While this effort was underway in our capital projects group, Seattle Parks was developing a department-wide Environmental Management System (EMS) that prompts us to set division-level goals for rainwater harvest, impervious surface reduction, and engagement of underserved communities in project design decisions. The fiscal, social, and environmental performance improvements we are achieving on a project-by-project basis are summarized in a division-level scorecard which then nests in an overall Seattle Parks EMS scorecard.

Results and Goals

Because project managers regularly update the database that tracks our accomplishments, we capture real-time achievements in sustainable development. As of mid-2005, we were able to report the following accomplishment levels on our top 10 goals across the full range of capital projects:

  • 90% include “smart roof” designs (translucent elements, eaves, beyond-code slopes)
  • 87% include graffiti-reduction measures
  • 72% have “easy-mow turf” designs (no need for hand mowers)
  • 55% have enhanced revenue-generation capacity.
  • Social
  • 100% include improved multi-modal access
  • 92% include crime-deterrence measures
  • 85% engaged new/potential users.
  • Environmental
  • 90% achieve construction waste management goals
  • 83% have enhanced ecological function
  • 70% include high-efficiency irrigation.
  • To implement a program-wide approach to sustainable development, we created a conceptual frame, developed our policies, built the measurement tools, and established targets for individual projects and the entire capital program. Our project and program accomplishments now feed into the department's EMS, which provides the mechanism for adjusting, tracking, and reporting on fiscal, social, and environmental goals.

    We've made great progress on updating basic design standards and contracting language. We are now taking on more challenging issues like alternative irrigation strategies, a multi-modal transportation policy, and more robust crime-deterrence measures. To climb to the next level, we will create park typologies to guide variations in features and amenities based on usage levels and park types. More naturalistic settings (with native plants) will get lighter-duty irrigation systems, while parks with heavier use patterns will be designed to stand up to such traffic.

    We are developing an evaluation process to validate the effectiveness of priority features and are staying attuned to emerging design solutions, technologies, and materials.

    By summer, we'll learn if the city's new 2-acre Northgate Park really can be irrigated exclusively with harvested rainwater.
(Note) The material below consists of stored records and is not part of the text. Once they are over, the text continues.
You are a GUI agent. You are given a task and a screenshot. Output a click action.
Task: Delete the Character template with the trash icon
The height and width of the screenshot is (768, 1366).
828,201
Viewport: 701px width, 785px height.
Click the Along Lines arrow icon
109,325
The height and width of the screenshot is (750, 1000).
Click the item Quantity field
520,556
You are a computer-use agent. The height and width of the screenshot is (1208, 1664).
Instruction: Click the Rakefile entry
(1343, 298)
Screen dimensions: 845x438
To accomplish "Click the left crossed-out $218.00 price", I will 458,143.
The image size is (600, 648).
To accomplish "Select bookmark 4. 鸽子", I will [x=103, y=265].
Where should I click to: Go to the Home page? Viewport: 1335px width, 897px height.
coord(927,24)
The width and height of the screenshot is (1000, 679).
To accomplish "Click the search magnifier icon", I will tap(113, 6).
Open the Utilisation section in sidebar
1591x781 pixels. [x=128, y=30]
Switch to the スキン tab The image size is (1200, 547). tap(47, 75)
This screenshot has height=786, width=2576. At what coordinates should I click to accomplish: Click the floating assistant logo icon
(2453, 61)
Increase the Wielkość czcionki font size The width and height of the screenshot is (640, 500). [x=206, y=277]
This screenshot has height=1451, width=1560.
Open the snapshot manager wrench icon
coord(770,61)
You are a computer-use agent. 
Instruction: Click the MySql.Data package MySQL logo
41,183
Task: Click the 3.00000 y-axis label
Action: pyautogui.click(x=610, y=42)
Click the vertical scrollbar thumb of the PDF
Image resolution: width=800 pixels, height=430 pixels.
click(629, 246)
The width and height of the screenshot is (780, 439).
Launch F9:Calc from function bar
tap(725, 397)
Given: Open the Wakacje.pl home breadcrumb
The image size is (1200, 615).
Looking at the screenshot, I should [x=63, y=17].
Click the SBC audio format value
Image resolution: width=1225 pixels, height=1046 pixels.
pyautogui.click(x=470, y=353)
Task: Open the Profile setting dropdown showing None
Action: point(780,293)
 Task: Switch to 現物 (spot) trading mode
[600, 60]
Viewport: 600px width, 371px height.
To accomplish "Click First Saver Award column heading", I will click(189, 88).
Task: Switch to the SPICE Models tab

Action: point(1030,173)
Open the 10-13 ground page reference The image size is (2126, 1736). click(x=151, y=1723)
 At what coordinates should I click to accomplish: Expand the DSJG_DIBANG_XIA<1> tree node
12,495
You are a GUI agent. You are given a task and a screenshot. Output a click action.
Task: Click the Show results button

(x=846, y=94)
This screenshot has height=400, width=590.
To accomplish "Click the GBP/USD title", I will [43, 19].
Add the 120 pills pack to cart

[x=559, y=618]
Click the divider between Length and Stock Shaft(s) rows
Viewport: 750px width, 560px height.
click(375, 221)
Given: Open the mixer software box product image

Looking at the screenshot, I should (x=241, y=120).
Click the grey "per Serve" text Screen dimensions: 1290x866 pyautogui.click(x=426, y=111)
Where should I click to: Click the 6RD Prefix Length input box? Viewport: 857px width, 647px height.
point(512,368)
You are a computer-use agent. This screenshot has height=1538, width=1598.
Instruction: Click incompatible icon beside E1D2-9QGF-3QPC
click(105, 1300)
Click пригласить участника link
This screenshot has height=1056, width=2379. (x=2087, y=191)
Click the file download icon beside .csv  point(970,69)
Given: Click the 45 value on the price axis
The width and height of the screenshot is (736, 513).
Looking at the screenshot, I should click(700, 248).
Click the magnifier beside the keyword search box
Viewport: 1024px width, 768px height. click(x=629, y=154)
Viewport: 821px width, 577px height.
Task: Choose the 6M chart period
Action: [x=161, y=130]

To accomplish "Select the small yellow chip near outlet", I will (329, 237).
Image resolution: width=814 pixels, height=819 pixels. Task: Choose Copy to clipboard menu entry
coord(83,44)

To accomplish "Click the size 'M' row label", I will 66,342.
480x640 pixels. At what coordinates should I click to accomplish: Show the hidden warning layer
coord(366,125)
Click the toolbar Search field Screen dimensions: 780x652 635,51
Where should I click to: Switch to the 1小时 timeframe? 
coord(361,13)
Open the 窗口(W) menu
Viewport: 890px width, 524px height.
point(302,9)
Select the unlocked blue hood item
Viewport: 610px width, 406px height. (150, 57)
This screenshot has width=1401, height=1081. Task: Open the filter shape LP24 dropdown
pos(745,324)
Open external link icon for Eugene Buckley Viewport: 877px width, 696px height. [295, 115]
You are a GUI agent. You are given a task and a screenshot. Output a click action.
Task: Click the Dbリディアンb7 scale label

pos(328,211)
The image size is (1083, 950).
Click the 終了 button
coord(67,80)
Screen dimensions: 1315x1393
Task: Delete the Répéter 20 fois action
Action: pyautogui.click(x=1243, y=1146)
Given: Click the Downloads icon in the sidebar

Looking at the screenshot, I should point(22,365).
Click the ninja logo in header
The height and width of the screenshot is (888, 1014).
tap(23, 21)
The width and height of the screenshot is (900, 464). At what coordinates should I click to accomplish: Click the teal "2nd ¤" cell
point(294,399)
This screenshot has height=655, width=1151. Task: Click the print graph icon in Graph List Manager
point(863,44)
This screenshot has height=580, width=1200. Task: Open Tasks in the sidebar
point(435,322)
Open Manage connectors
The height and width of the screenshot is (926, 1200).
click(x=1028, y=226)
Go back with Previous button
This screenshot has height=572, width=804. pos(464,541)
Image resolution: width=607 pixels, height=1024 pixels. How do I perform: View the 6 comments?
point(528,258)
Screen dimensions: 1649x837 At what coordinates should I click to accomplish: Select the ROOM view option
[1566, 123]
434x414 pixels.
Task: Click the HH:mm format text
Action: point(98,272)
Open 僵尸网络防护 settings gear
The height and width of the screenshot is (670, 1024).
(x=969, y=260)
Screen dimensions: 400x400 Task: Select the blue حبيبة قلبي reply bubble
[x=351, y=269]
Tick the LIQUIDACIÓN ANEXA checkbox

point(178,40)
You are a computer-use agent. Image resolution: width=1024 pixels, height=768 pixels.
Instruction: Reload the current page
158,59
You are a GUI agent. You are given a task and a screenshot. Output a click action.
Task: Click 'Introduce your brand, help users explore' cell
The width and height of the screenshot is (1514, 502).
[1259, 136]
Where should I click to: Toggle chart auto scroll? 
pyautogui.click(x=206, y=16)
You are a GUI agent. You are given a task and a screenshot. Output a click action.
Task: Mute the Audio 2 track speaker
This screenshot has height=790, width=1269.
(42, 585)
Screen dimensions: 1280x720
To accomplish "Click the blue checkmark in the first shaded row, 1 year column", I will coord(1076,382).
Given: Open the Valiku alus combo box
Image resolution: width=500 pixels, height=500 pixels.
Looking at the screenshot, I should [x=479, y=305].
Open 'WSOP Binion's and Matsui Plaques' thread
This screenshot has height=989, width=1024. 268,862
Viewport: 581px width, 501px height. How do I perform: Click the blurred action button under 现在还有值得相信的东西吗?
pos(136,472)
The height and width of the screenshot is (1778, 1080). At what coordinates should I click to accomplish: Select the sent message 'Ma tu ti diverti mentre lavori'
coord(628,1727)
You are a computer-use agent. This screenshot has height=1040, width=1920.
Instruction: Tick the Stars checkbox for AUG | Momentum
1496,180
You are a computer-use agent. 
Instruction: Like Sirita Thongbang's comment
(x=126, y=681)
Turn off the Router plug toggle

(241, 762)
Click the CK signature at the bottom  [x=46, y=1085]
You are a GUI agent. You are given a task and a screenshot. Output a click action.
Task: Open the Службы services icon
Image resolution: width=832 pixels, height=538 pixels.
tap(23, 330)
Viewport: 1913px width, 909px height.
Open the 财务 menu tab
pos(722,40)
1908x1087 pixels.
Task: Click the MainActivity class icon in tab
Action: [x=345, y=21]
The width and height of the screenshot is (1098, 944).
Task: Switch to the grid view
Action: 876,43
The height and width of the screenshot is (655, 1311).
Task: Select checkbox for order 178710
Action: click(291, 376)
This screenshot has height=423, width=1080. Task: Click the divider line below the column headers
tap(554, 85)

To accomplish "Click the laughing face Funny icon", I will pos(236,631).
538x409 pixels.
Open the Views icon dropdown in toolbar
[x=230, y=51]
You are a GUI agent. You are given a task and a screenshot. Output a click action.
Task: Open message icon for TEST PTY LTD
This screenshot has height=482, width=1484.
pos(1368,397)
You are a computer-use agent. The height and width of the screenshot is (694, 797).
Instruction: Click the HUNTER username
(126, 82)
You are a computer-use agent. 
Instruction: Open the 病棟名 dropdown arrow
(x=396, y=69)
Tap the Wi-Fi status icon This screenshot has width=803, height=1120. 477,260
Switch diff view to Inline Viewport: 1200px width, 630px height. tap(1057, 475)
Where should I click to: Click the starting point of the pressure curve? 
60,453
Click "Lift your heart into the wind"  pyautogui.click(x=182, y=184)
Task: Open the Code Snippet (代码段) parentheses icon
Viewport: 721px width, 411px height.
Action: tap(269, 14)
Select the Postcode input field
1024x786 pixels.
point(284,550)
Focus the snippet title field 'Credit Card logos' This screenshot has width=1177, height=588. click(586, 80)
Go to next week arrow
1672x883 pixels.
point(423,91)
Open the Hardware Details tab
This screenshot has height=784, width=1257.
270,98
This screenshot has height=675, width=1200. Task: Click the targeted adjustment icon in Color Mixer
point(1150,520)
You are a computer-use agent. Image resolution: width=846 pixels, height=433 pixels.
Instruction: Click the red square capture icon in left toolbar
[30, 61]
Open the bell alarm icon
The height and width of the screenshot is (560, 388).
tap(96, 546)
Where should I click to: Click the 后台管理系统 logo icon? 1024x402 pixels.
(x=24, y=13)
We'll continue to include park features that are priorities for immigrants and racial/ethnic minorities. We'll acquire new park lands to connect wildlife corridors and meet the needs of increasingly compact neighborhoods—while building a park system that has lower operating costs and greater revenue-generating potential.

    Our goal is to increasingly reach the ideal where design strategies and construction methods are cost-effective, ecologically sound, and socially beneficial. We realize this is a moving target, pushed along by demographic shifts, ecological pressures, emerging technologies, and ever-changing resident preferences. However, what we have in our favor is a shared approach, the right tools, leadership—and a growing ability to aim and meet our target.

    — Gelb is a capital project coordinator for Seattle Parks and Recreation and a LEED-accredited professional.